Managing Output Files
tlab_evals
helps organize evaluation outputs in a standardized directory structure:
# Get path for saving CSV results
output_path = tlab_evals.get_output_file_path(suffix="accuracy_results")
# Get path for saving JSON plotting data
plot_data_path = tlab_evals.get_output_file_path(suffix="accuracy_plot", is_plotting=True)
# Get only the directory path
output_dir = tlab_evals.get_output_file_path(dir_only=True)
Saving Evaluation Results
The save_evaluation_results
method automatically formats, saves, and reports evaluation metrics:
# Results DataFrame must contain "test_case_id", "metric_name", and "score" columns
output_path, plot_data_path = tlab_evals.save_evaluation_results(metrics_df)
This method:
- Saves the full results as CSV
- Creates a JSON file formatted for visualization
- Prints average scores for each metric
- Adds results to job data
Logging Metrics
For tracking metrics during evaluation:
# Log a metric at a specific step
tlab_evals.log_metric("accuracy", 0.85, step=1)
Parameter Access
Parameters are automatically loaded from the Transformer Lab configuration. You can access them in several ways:
- Direct access:
tlab_evals.params.<parameter_name>
- Safe access with default:
tlab_evals.params.get(<parameter_name>, <default_value>)
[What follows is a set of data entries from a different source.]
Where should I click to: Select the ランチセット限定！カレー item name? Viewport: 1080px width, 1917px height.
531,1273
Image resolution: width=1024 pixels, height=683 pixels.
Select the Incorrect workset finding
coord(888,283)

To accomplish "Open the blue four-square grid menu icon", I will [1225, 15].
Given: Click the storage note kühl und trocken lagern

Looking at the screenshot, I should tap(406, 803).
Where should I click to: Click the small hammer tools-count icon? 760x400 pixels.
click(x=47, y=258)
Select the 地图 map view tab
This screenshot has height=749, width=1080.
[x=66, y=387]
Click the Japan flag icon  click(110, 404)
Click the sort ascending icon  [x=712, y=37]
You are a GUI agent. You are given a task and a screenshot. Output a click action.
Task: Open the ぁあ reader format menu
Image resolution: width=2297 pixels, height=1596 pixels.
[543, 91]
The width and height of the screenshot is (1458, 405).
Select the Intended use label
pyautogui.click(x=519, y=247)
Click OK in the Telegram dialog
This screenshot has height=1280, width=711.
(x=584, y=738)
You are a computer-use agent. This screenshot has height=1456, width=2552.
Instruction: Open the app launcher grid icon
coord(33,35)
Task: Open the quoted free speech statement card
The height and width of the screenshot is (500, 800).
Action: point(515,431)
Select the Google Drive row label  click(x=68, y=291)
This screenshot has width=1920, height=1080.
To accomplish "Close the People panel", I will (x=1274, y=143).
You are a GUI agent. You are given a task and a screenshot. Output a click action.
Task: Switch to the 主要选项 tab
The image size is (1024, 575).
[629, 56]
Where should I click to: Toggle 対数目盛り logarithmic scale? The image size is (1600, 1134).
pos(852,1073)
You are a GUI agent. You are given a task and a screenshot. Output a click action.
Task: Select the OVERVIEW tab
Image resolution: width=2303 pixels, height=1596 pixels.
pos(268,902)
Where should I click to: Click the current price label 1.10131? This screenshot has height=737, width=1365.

Common parameters include:
tlab_evals.params.model_name
: Model to evaluatetlab_evals.params.dataset_name
: Dataset to usetlab_evals.params.experiment_name
: Name of the experimenttlab_evals.params.eval_name
: Name of the evaluationtlab_evals.params.run_name
: Name for the runtlab_evals.params.template_name
: Template name used
Progress Reporting
Keep users informed about evaluation progress:
# Update progress (0-100)
tlab_evals.progress_update(75) # 75% complete
The progress update also checks if the job was requested to stop and will raise a KeyboardInterrupt if needed.
Manual Metric Logging
@tlab_evals.job_wrapper(manual_logging=True)
def evaluate_model():
# Setup evaluation
# Log specific metrics during evaluation
tlab_evals.log_metric("accuracy/question_answering", 0.92, step=1)
tlab_evals.log_metric("fluency/grammar", 0.88, step=1)
Best Practices
- Error Handling: While the decorator handles basic error reporting, include try/except blocks for specific operations
- Parameter Access: Always use .get() with sensible defaults for optional parameters
- Result Structure: Always include "test_case_id", "metric_name", and "score" columns in your results DataFrame
- Progress Updates: Provide regular progress updates, especially for long-running evaluations
- Result Visualization: Use the standard output formats to ensure compatibility with Transformer Lab's visualization tools
Summary
By following this guide, you can quickly adapt your existing evaluation scripts to work within the Transformer Lab ecosystem, gaining parameter management, progress tracking, results visualization, and integrated logging with minimal code changes.